I discovered what looked like the remains of an abandoned town on google maps last week and had decided that I’d drive out towards Baytown and check it out. What I found turned out to be what must be the creepiest park in Texas.
As it turns out, the area has a really funky history. It started out in 1891 as unincorporated community in Harris County called Wooster, Texas. It was hit hard by the 1900 Galveston hurricane and by the time World War II rolled around, Wooster had become an internment camp for captured German prisoners of war.
After the war, the Wooster internment camp became the Brownwood subdivision. In the 1940s and 1950s, it was a highly desirable residential neighborhood with almost 400 large homes. It was nicknamed “The River Oaks of Baytown” and was home to many well-to-do engineers and oil executives.
In 1961, Hurricane Carla devastated Brownwood and subsidence became a serious problem. Industrial and municipal water users pumped out aquifer groundwater faster than nature could replenish it. Additionally, industry pumped out massive quantities of oil, natural gas and sand. The sustained attack on the environment lead to Brownwood sinking between 10 and 15 feet into the San Jacinto Bay:


In 1983, extensive damage from Hurricane Alicia finally led to Brownwood’s total abandonment. By 1990, the steadily encroaching waters had submerged many Brownwood streets:
In 1991, the residents of Baytown took a small step towards doing something about Brownwood by voting to approve $300,000 in bonds to deal with the sinking ghost town. Eventually in 1997, Brownwood was declared a Superfund site due to the “legal”, but ethically dubious toxic dumping activities of various local oil companies.
Nowadays, the ex-environmental disaster area / ex-Nazi internment camp / ex-exclusive neighborhood / ex-toxic dump is now a place where people can bring their kids to play and fish.

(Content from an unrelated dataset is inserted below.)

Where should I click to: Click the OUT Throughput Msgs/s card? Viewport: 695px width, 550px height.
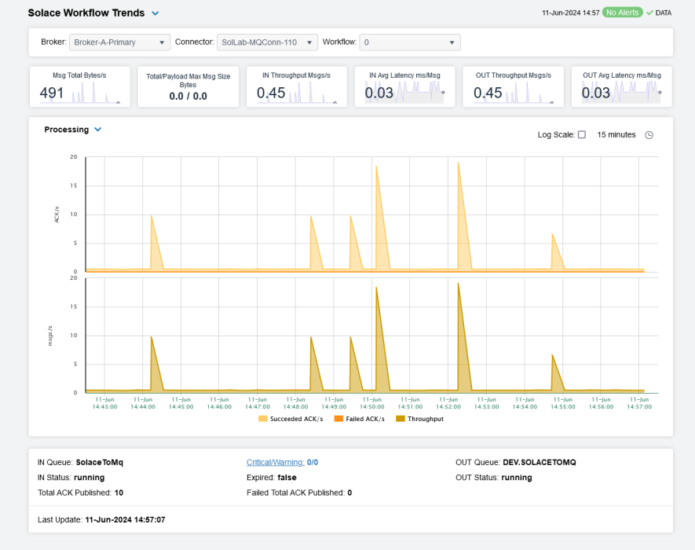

However, Superfund money and playground equipment can’t seem to erase the fact that this place is actually a ghost-town with a sordid past as a dump:








Walking the abandoned streets of Brownwood was evocative. This is such an interesting area. In this place, children grew up; they enjoyed things like Christmas mornings, riding bikes and playing house. In this place, people fell in love, fought and dreamed. In this place, engineers and oil-executives unwittingly designed the destruction of their own homes. In this place, Nazis were held in captivity, people died in natural disasters and the land became toxic.
Best FaceBook comment: “I went to high school in Deer Park, then went off to college, but in th emiddle of those yrs actually went to Lee College in Baytown for a sememster. I dated a girl that lived out there in Brownwood, actually if I remember correctly, on Crow Rd. That was in 1973, if I recall. Those pictures really are frightening. Her family had this gorgeous ranch style rambler, and they were a happy family. Too bad that area has disappeared. I haven’t been back down there since probably 1975, so I had no idea it had changed so much. So sad……so sad.”